The court also rejected the argument that the plaintiffs and the community were excluded from the process, citing the number of public hearings prior to the passage of the local law.
Other arguments made by the plaintiffs that were rejected by the court were that their status as citizen taxpayers gave them standing; and that their direct exposure to the consequences of the law in their residential community gave them standing.
The court also rejected CUPON’s standing to bring the suit as an organization, stating that the organization’s standing was derivative of its members’ standing, and as its members couldn’t demonstrate standing, neither could CUPON.
CUPON and the named plaintiffs were represented by Cozen O’Connor of New York City.
Town Of Clarkstown Settles With Short-Term Rental Violator Shuvalsky
A $6,500 payment to the Town of Clarkstown settled all of the charges levied against Meir Shuvalsky for violating the Town Code’s then-existing registration and advertising mandates for short-term rentals. The civil compromise was accepted by Town Justice Howard Gerber.

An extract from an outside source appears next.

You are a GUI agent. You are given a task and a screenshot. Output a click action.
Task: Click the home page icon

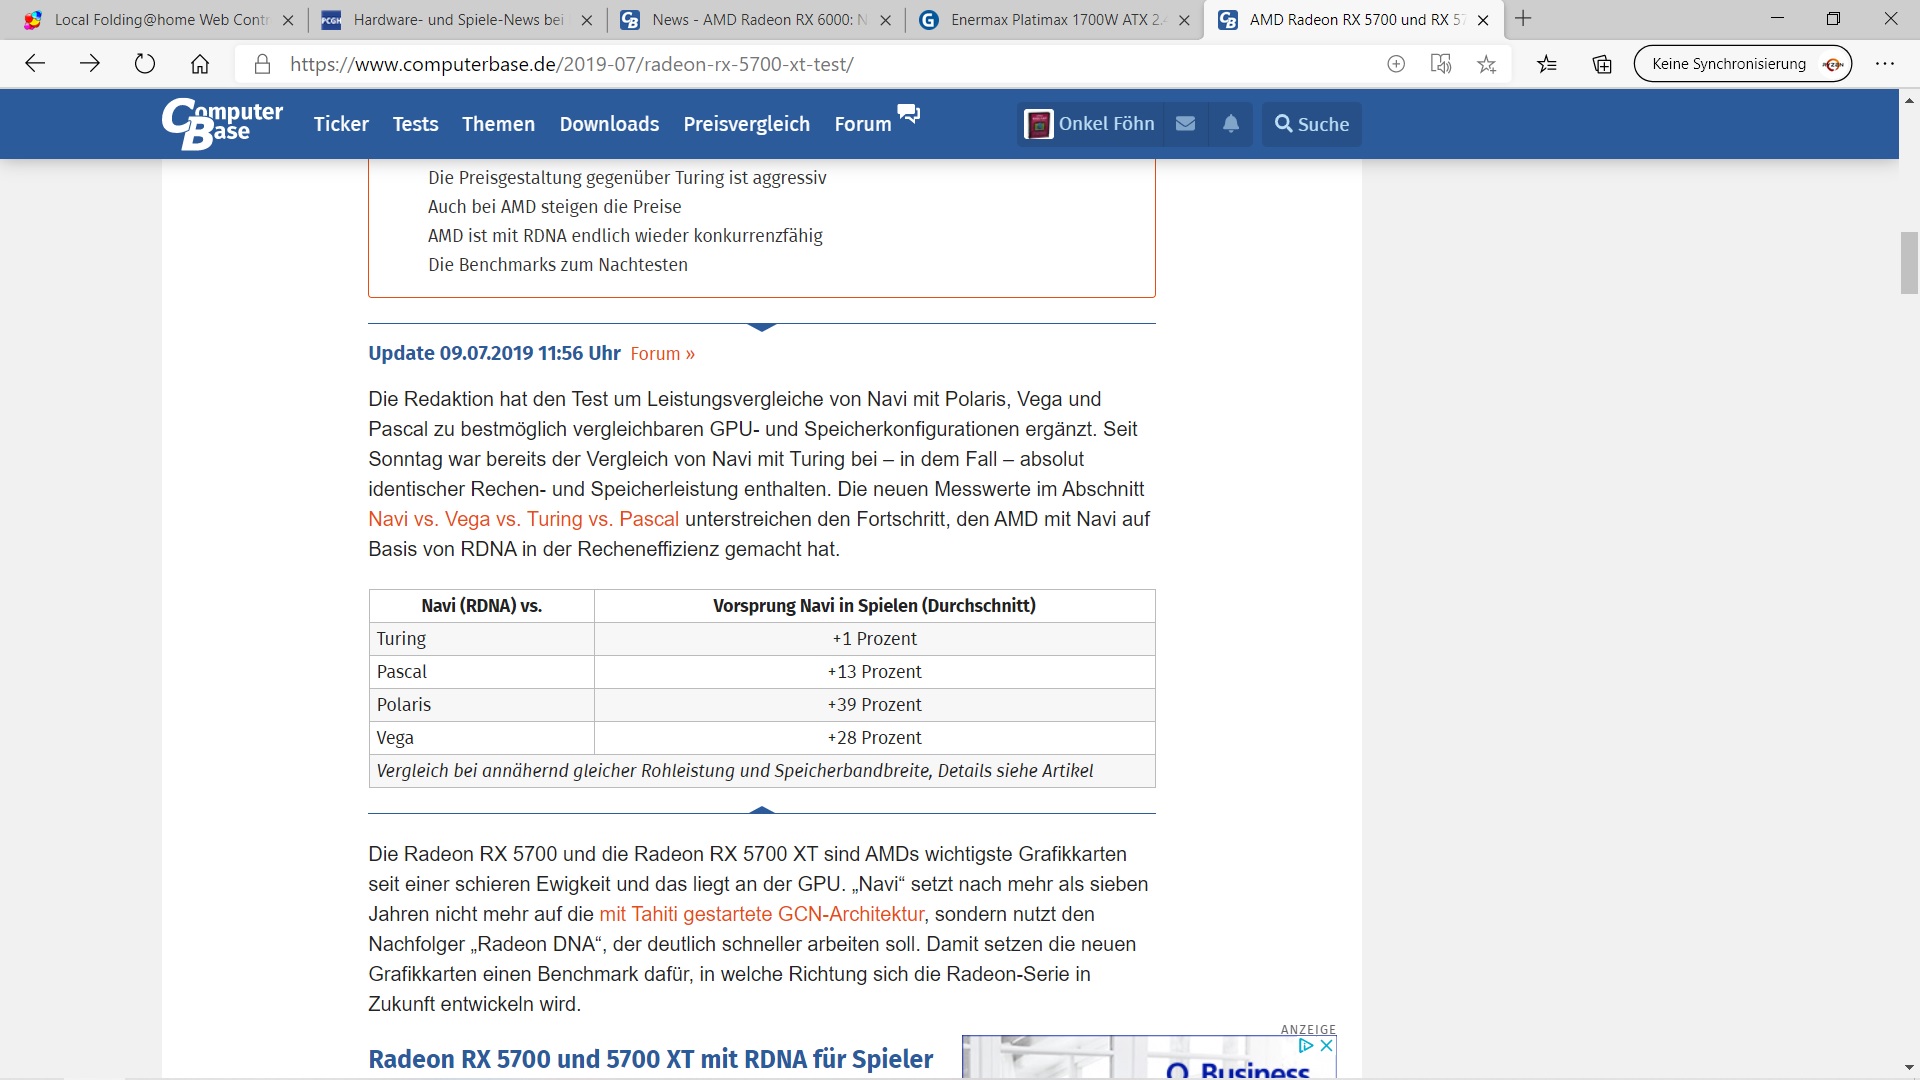point(200,64)
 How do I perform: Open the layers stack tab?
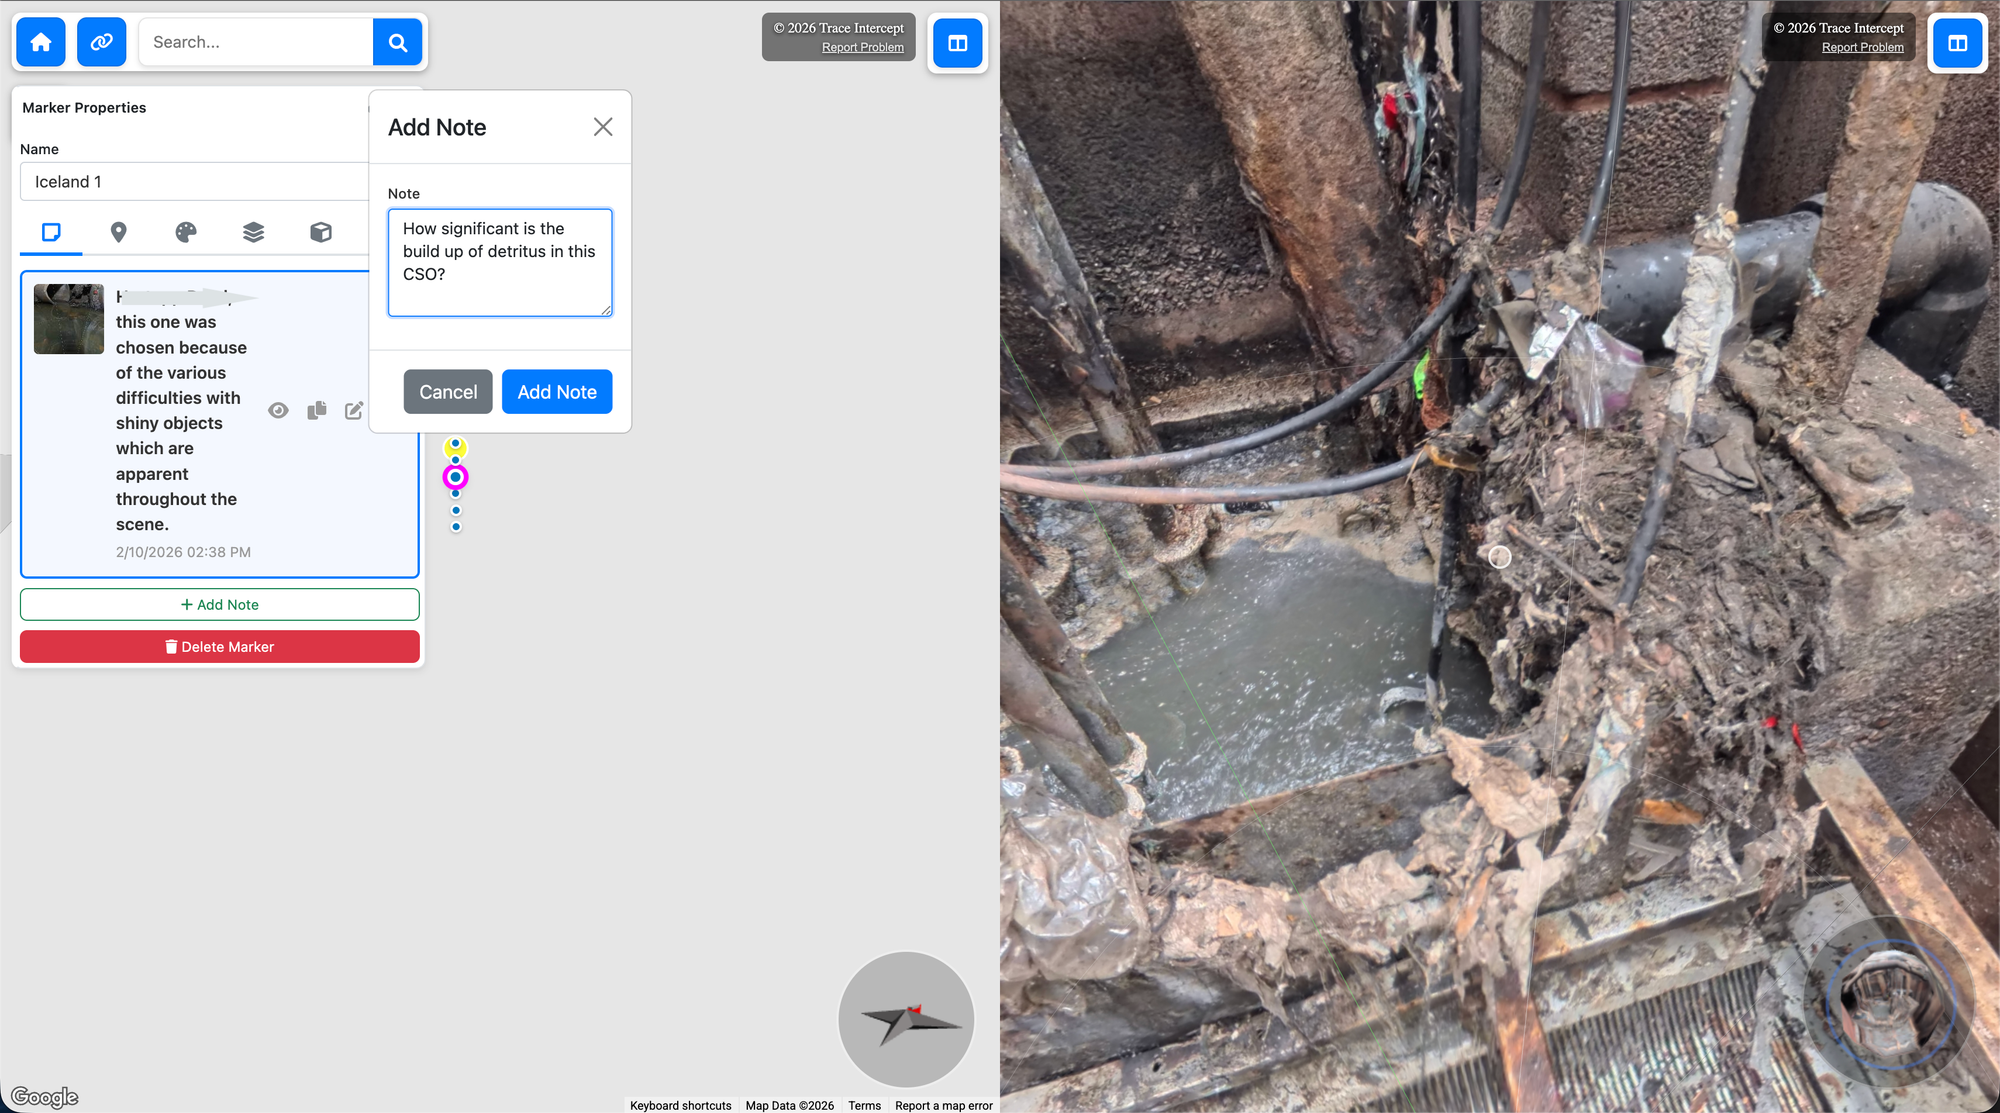253,232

The shooting incident earlier this year at Shuvalsky’s house prompted the Town of Clarkstown to pass a local law banning short-term rentals town-wide. The Town originally sought fines totaling $15,000 for multiple offenses.
The new law is designed to “prevent unregulated tourist or transient-oriented uses within all permitted and pre-existing nonconforming single-family, two-family, and multifamily dwellings and in residential districts and traditional residential neighborhoods.”
The law bans short-term rentals – those of 29 days or less – in all residential zones in the town. The ban applies to all single-family, two-family, and multiple-family residential dwellings townwide.
Shuvalsky acquired the property at 3 Turnberry Court in New City and began advertising in as a short-term rental shortly before the shooting incident.